Mysterious Skin: Heartache At The Academy Museum

Reading Time: 5 minutes

Gregg Araki graced the Academy Museum with a massacre of all hope. In other news, I am abundant of it.

Screening his most devastating film, Mysterious Skin (2004), on September 19th, Araki allowed his fans to experience the beautifully-crafted tragedy in theatres, remastered and re-edited, for the first and (hopefully not) last time.

Guest speakers at this event included Araki himself, novelist Scott Heim (who originally wrote the narrative), and filmmaker Sean Baker (hey, that rhymes!).  While actor Joseph Gordon-Levitt was promised, he unfortunately could not attend. However, during the speaking portion in the margin after the screening, Heim and Baker both phoned Gordon-Levitt as well as the other star of the movie’s cast, actor and director Brady Corbet. This turned into a very comedic sequence.

The Academy Museum is a great place to watch cinema, especially the post-screenings. I’d highly recommend that anyone reading this go and experience it themselves. For students, tickets are discounted to only $5. I changed my life for five bucks!

To preface the rest of this piece, the movie has strong themes of Post-Traumatic Stress Disorder and childhood sexual abuse. It is a heavy topic. If this may be triggering to you, I’d advise against reading this and watching the movie on account of the contents. This also may contain mild spoilers.

Mysterious Skin is the most emotionally raw film I’ve ever seen. Araki described it as “fresh” — an adjective I’d agree with. Unlike the typical Araki style, which is colorful and zany, this movie is overwhelmingly real. It shows everything exactly as it is; unfiltered, straight up. It’s honest and shattering.

Material shown ::
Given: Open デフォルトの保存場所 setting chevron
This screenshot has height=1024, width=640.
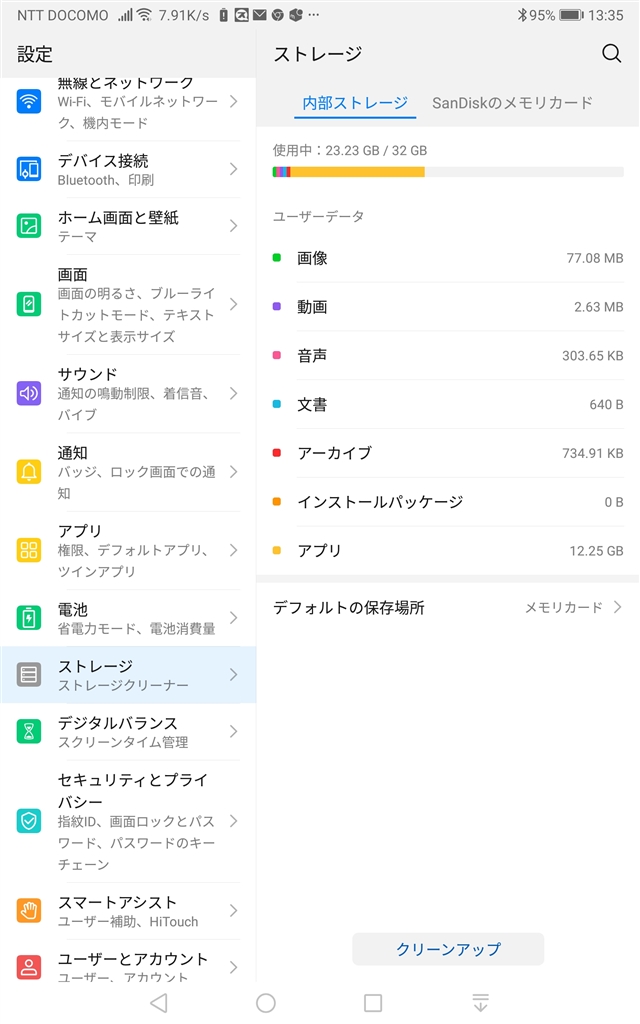Looking at the screenshot, I should [x=617, y=607].
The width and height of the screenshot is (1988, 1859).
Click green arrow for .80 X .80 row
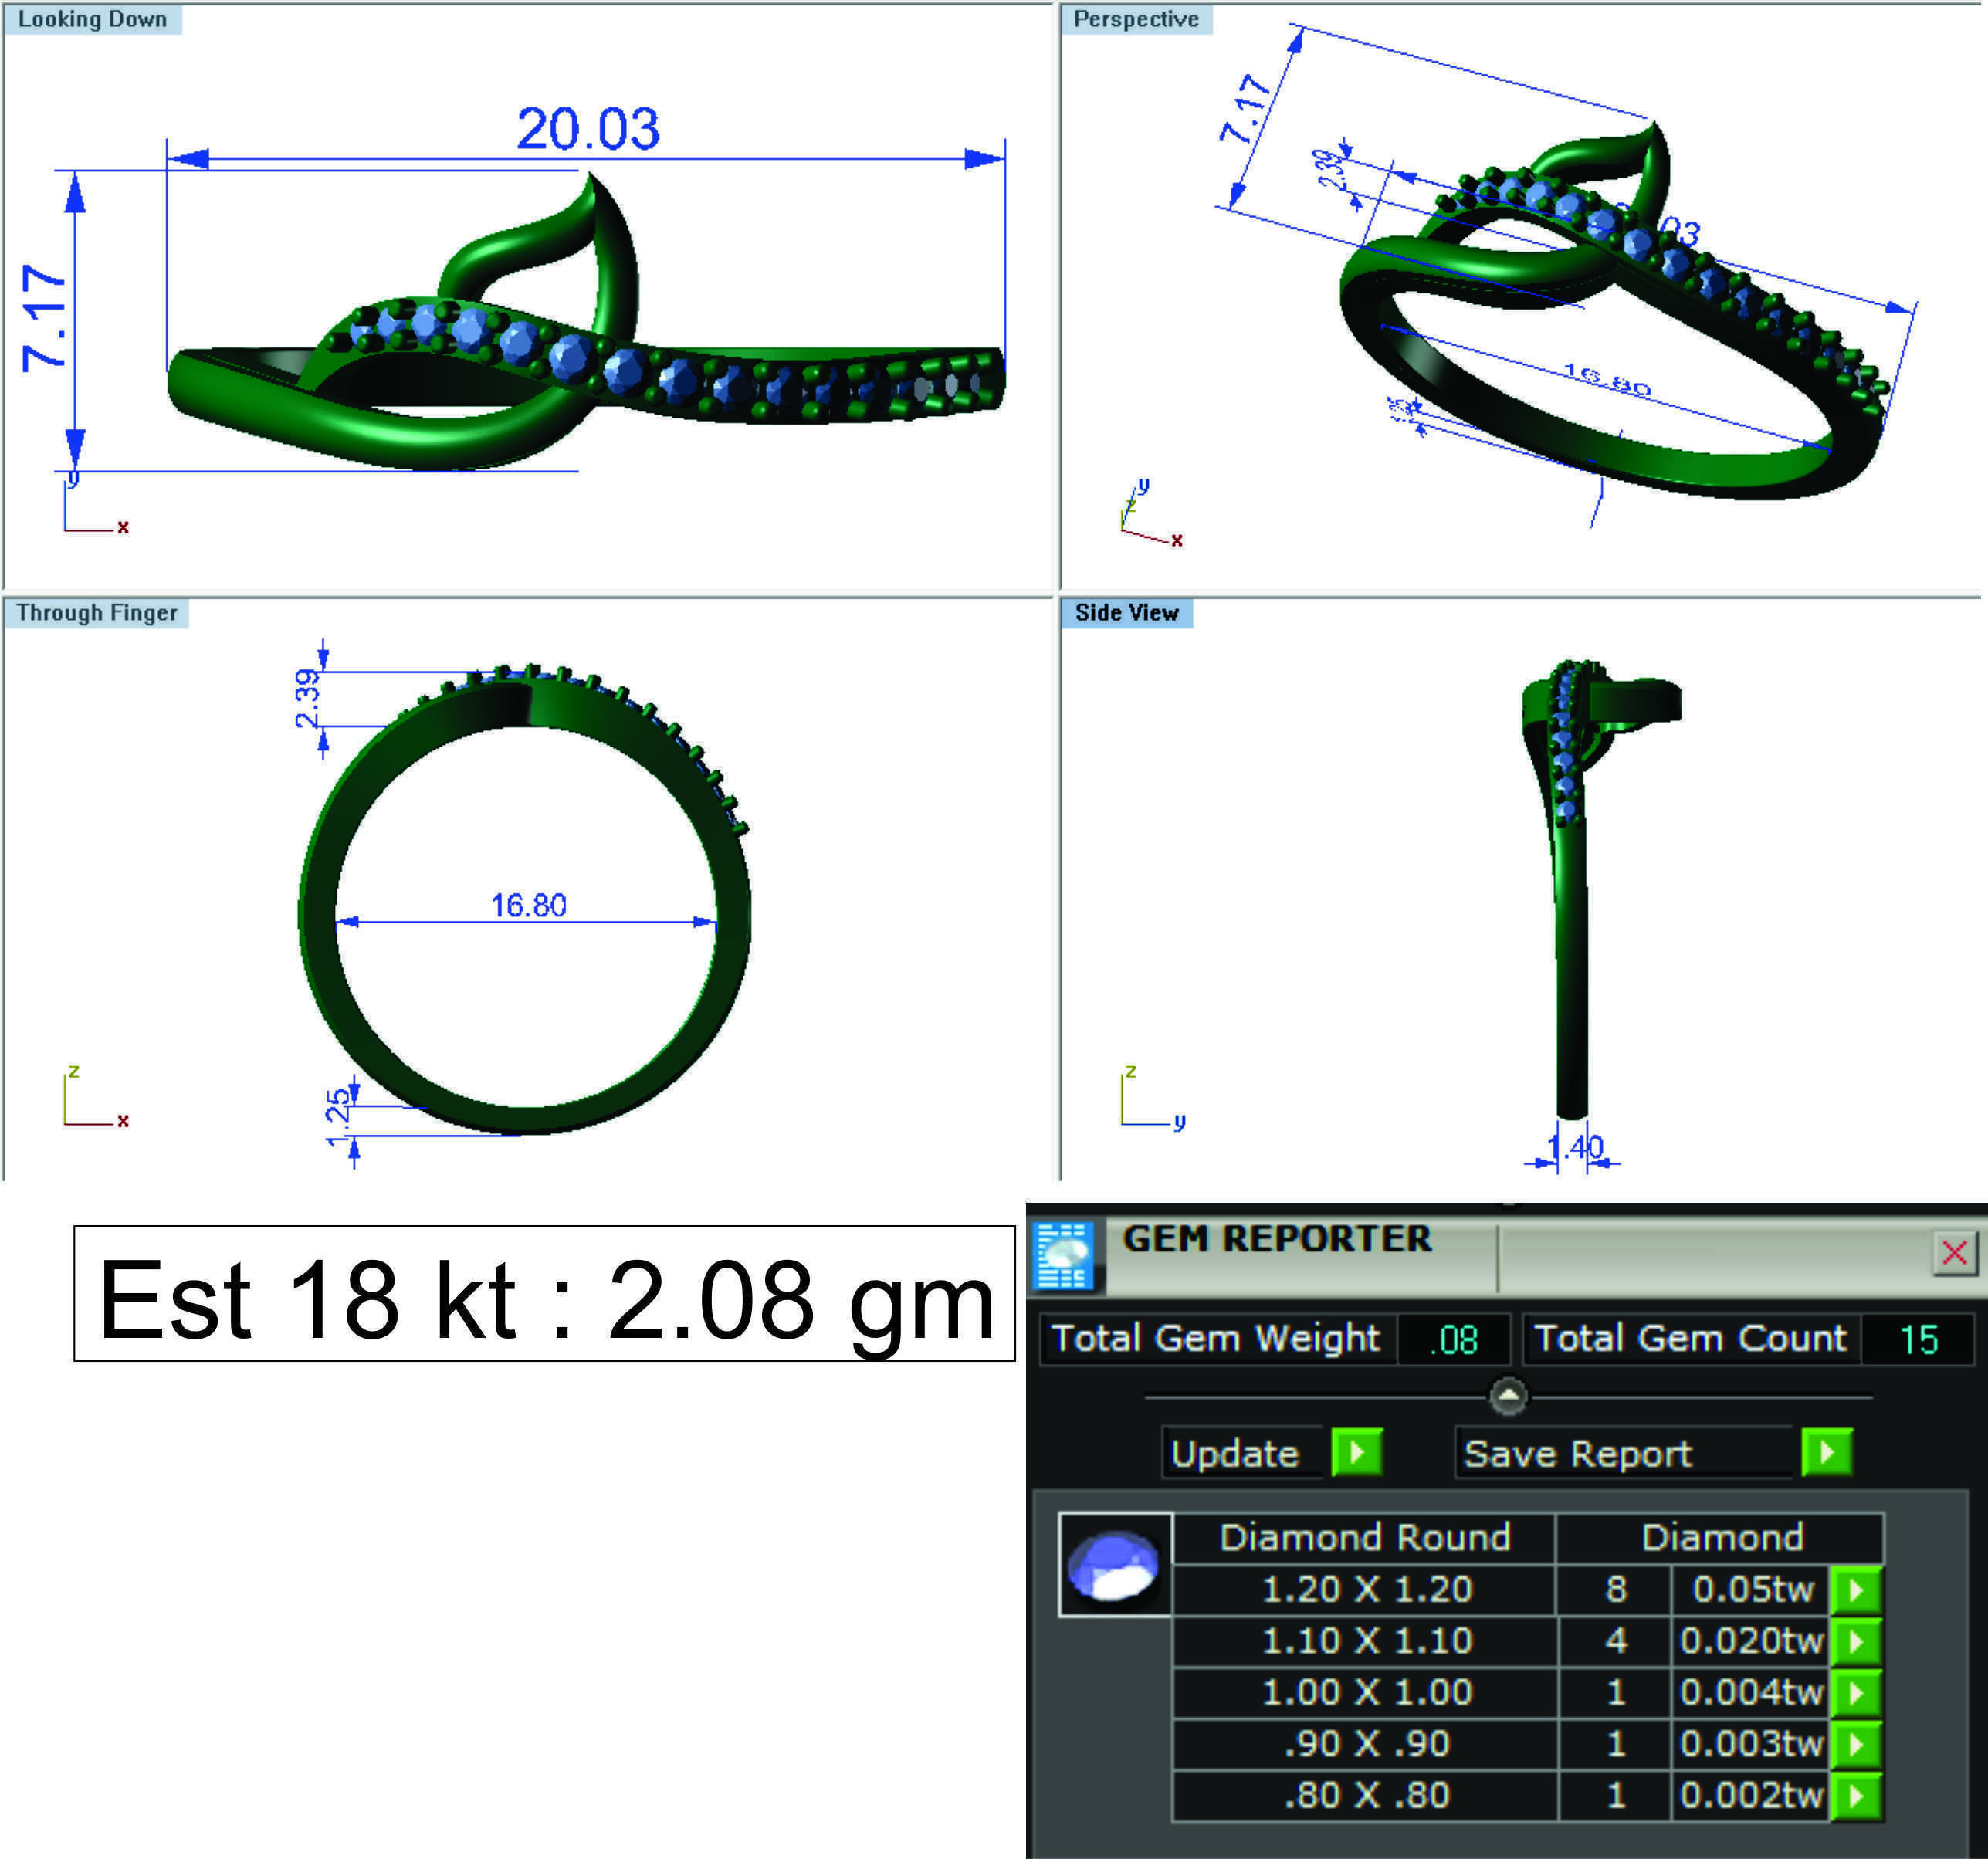(1856, 1795)
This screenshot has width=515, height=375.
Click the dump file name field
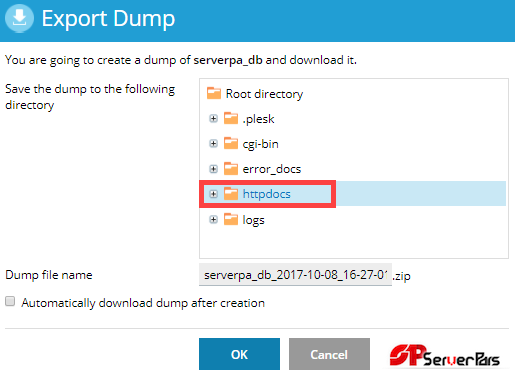pyautogui.click(x=295, y=275)
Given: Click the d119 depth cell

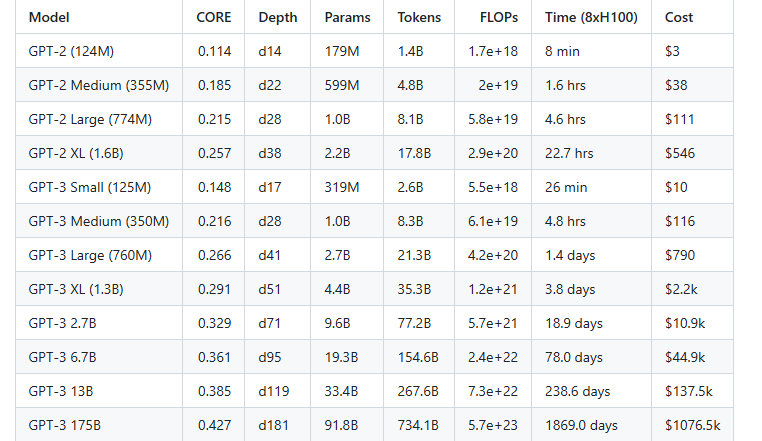Looking at the screenshot, I should 274,391.
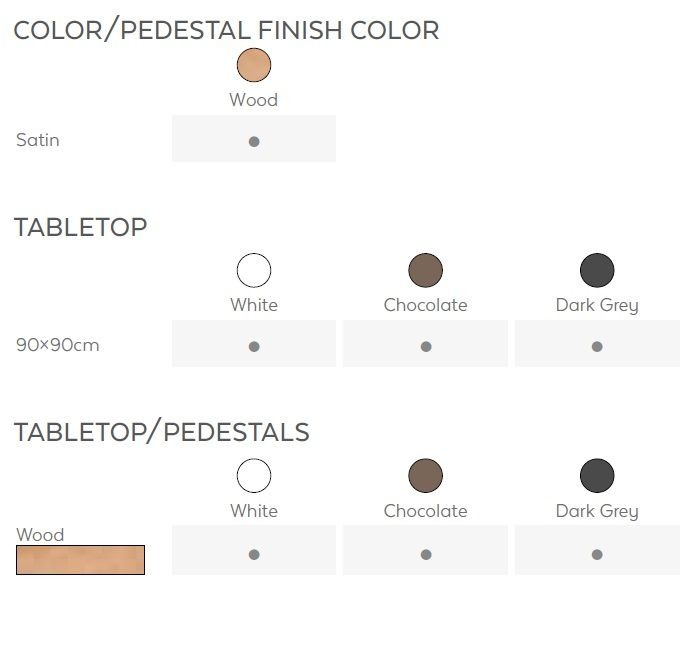Click Dark Grey circle under Tabletop/Pedestals
Image resolution: width=693 pixels, height=645 pixels.
[597, 476]
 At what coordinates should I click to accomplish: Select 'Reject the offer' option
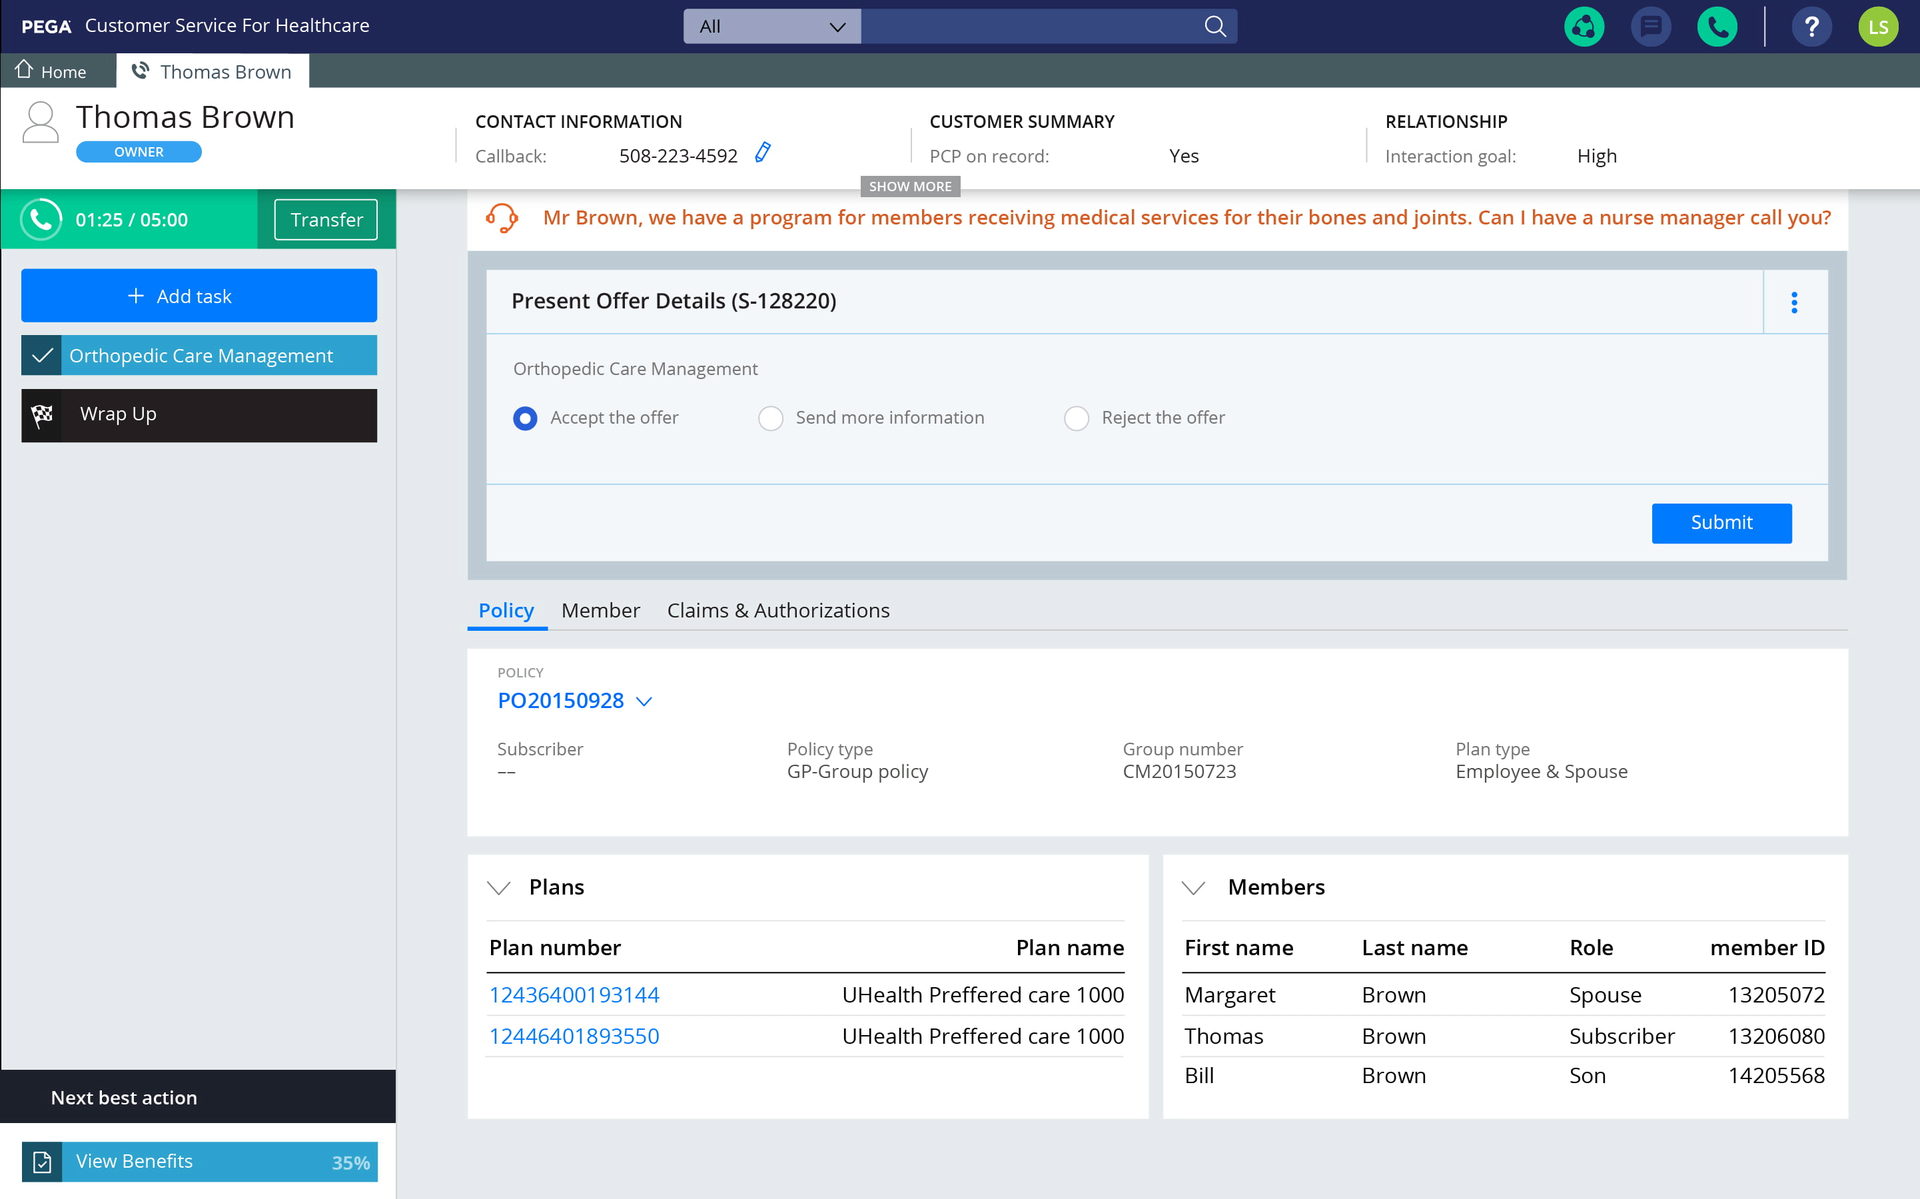1076,418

Stated problem :: Copy out word for word the part of the Mysterious Skin review above, starting with "Mysterious Skin: Heartache" and going on through "not) last time.".

Solution to the problem ::
Mysterious Skin: Heartache At The Academy Museum

Reading Time: 5 minutes

Gregg Araki graced the Academy Museum with a massacre of all hope. In other news, I am abundant of it.

Screening his most devastating film, Mysterious Skin (2004), on September 19th, Araki allowed his fans to experience the beautifully-crafted tragedy in theatres, remastered and re-edited, for the first and (hopefully not) last time.